Nach der hier vertretenen Ansicht bedarf es keiner Erörterung, dass Verhaltensweisen wie Nichtbeachtung von Worterteilungen, grobe Beleidigungen, Einschüchterung von Zeugen kein zulässiges Verteidigerverhalten darstellen.

Allerdings stellt die „Konfliktverteidigung“ in dem hier verstandenen Sinne ein durchaus zulässiges und legitimes Verteidigerverhalten dar, wenn es nicht primär darum geht, den Prozessverlauf zu verschleppen oder gar zu zerstören, sondern wenn die Ausschöpfung sämtlicher prozessualer Recht für die sachgerechte Verteidigung des von einem Strafverfahren betroffenen Mandanten im Vordergrund steht.

So beispiesweise wenn durch das Gericht oder die Staatsanwaltschaft Rechte des Mandanten in gröblicher Weise beschnitten werden, aus Sicht der Verteidigung eine Tendenz des Gerichts zu einer „Vorverurteilung“ gegeben ist oder wenn - wie gerade in letzter Zeit leider häufig zu beobachten ist - schlampig geführte Ermittlungen ein gesteigertes Maß an Sachaufklärung gebieten.

Gerade in letzteren Fällen kann es der Verteidigung nicht verwehrt sein, alle erdenklichen Schritte zu ergreifen, um zu versuchen, den Tatvorwurf auszuräumen und das Gericht von der Unschuld des Angeklagten zu überzeugen.

Daher hält es der Verfasser auch für unbedenklich, wenn er in einem komplexen Wirtschaftsstrafverfahren den „100. Beweisantrag“ stellt, auch wenn hierdurch für den Prozessbeobachter fälschlicherweise der Eindruck Öffentlichkeit entsteht, es würde der Verteidigung möglicherweise nur um „Verfahrensverschleppung“ gehen.....
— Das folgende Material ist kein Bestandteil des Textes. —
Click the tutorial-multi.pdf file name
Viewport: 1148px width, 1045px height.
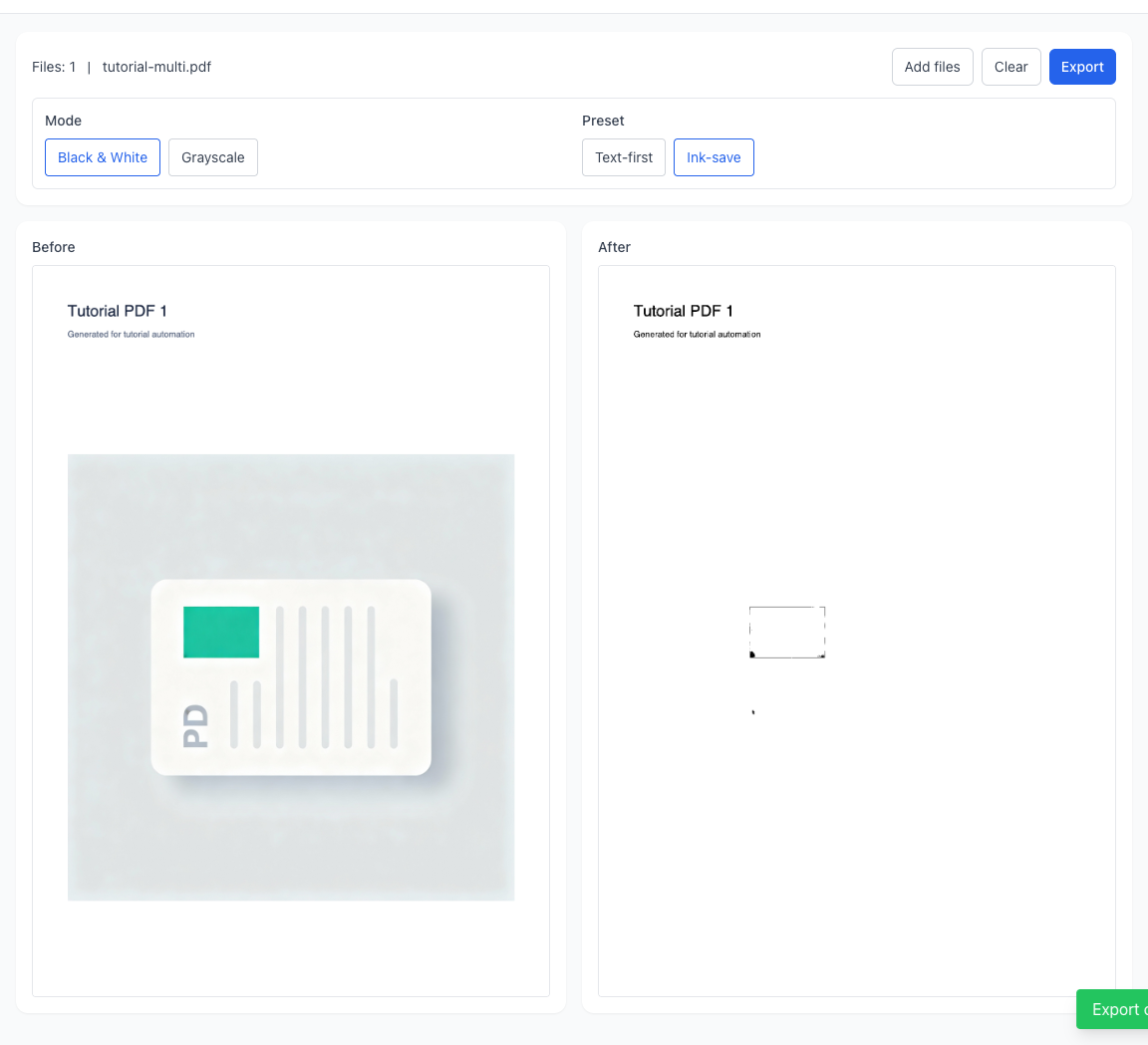[156, 67]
Vor diesem Hintergrund ist auch den zu beobachtenden politischen Bestrebungen, Verteidigerrechte – insbesondere das Beweisantragsrecht – zu beschneiden, eine klare Absage zu erteilen.
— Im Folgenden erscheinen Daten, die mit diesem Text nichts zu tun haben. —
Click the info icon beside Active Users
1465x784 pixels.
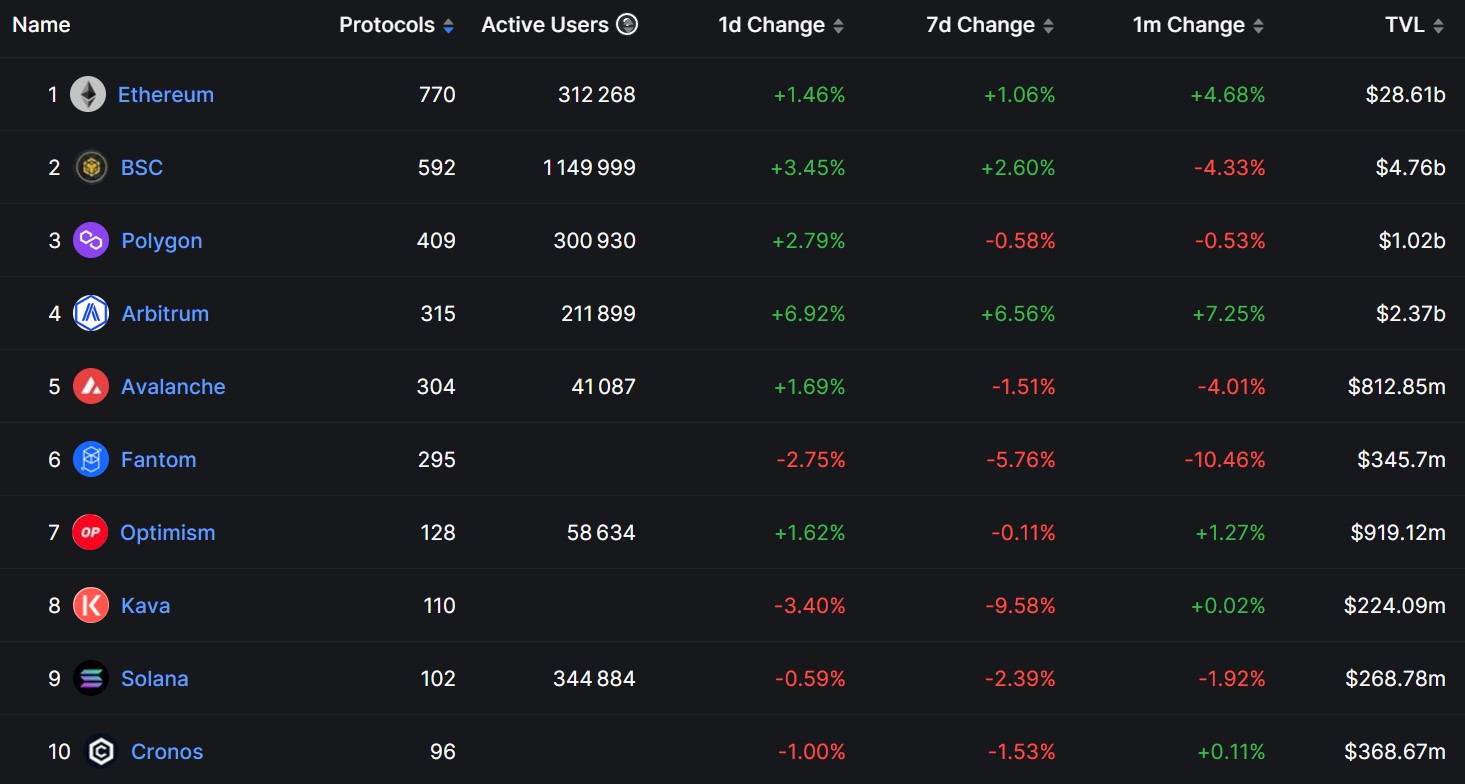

So will z.B. das Bundesland Nordrhein-Westfalen den angeblich häufig zu beobachtenden „Missbrauch“ des Beweisantragsrechts zum Zwecke der Prozessverschleppung“ unterbinden. Im Herbst 2009 soll hierzu ein entsprechender Gesetzentwurf über den Bundesrat in den Bundestag eingebracht werden, wie kürzlich durch das Justizministerium zu entnehmen war.

Kernpunkt des Entwurfs soll eine Neuregelung in der Strafprozessordnung sein, nach der das Gericht in länger dauernden Strafprozessen zum Ende der Beweisaufnahme eine Frist zur Stellung von Beweisanträgen setzen könne. Nach Ablauf der Frist sollen Beweisanträge dann abgelehnt werden können, „weil sie zur Erforschung der Wahrheit nicht erforderlich seien....“.
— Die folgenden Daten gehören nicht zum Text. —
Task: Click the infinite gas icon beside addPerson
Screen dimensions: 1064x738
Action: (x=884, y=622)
Hierzu ist aus Strafverteidigersicht folgendes auszuführen:

Es verwundert schon sehr, dass seitens der Politik schon seit Jahren der „angebliche Missbrauch des Beweisantragsrechts durch die Strafverteidiger“ beklagt wird, jedoch der in den letzten Jahren verschiedentlich zu beobachtende Missbrauch der Machtstellung durch die Strafjustiz offensichtlich keinerlei Beachtung findet. Wer kennt nicht die Fälle von „blindlings“ unterschriebenen Strafbefehlen bzw. Haftbefehlen und von formelhaften „textbausteinartig“ verfassten Begründunge in vielen Gerichtsentscheidungen?

Beispielhaft sei hier nur die in vielen Fällen gehandhabte Praxis bei der Anordnung zur Speicherung von DNA- Profilen genannt, welcher erst kürzlich durch eine Entscheidung des Bundesverfassungsgerichts vom 17.06.2009 (vorerst) ein Riegel vorgeschoben wurde.

Es steht zudem zu befürchten, dass bei einer Verschärfung des Beweisantragsrechts sich der Beschuldigte dazu genötigt sehen könnte, vorschnell ein Geständnis abzugeben, um der „Androhung“ einer hohen Strafe für den Fall der Nichtabgabe zu entgehen. Ferner kann auch das Risiko nicht hingenommen werden, dass während des Hauptverfahrens zu Tage getretene Ermittlungsfehler bei einer Verschärfung des Beweisantragsrechts dann häufig nicht mehr korrigiert werden können.

Im Ergebnis muss eine Verschärfung des Beweisantragsrechts daher entschieden abgelehnt werden und des weiteren festgehalten werden, dass der Gebrauch strafprozessualer Beschuldigtenrechte nach Meinung des Verfassers für eine "professionelle Strafverteidigung" in komplexen unerlässlich ist.

Dass in diesem Zusammenhang von Seiten der Strafjustiz gern das Wort "Konfliktverteidigung" in den Mund genommen wird, verbietet sich daher.